Exercise aim:
Below are the entries. Transcribe exactly the lines from the one with "Task: Click the binoculars" through the one with "Task: Increase decimal places", ends included, and leave out all others.

####################

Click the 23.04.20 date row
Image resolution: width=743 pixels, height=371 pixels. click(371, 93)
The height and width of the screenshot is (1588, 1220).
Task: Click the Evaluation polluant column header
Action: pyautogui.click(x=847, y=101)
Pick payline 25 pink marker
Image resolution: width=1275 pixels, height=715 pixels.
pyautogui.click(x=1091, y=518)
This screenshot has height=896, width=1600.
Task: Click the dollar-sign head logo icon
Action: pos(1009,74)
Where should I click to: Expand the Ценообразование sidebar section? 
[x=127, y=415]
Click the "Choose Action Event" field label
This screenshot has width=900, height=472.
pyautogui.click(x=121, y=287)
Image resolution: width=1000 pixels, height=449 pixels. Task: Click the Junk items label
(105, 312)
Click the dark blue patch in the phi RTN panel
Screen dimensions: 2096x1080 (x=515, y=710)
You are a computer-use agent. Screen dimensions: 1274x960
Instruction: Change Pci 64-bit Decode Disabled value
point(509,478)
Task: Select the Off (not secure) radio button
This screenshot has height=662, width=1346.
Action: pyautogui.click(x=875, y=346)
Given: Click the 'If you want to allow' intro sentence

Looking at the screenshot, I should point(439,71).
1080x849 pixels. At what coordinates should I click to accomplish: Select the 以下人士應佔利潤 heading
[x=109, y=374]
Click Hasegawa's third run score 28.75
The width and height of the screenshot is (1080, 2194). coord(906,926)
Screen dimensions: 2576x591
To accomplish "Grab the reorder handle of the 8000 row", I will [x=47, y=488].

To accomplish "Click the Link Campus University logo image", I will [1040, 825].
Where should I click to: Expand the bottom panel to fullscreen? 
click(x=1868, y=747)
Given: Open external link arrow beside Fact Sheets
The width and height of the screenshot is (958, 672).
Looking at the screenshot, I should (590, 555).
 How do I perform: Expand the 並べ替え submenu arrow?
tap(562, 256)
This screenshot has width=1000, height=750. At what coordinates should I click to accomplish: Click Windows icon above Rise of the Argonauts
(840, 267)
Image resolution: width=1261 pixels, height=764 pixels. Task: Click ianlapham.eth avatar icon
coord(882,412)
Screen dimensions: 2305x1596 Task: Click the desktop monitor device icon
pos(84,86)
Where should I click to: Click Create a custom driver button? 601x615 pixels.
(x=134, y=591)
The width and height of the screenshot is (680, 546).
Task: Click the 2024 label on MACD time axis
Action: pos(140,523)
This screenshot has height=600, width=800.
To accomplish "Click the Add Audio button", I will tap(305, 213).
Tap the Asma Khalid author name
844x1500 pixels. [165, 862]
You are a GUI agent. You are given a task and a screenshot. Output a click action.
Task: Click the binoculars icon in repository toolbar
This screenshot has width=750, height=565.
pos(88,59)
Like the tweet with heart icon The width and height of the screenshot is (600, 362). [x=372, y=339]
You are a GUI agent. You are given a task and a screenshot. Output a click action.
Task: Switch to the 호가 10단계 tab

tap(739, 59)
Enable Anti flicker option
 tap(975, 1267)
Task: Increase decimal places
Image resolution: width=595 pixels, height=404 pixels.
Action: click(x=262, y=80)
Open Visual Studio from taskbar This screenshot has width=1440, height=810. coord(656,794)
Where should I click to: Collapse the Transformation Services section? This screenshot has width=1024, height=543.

####################

Result of the task:
Task: Click the binoculars icon in repository toolbar
This screenshot has width=750, height=565.
pos(88,59)
Like the tweet with heart icon The width and height of the screenshot is (600, 362). [x=372, y=339]
You are a GUI agent. You are given a task and a screenshot. Output a click action.
Task: Switch to the 호가 10단계 tab

tap(739, 59)
Enable Anti flicker option
 tap(975, 1267)
Task: Increase decimal places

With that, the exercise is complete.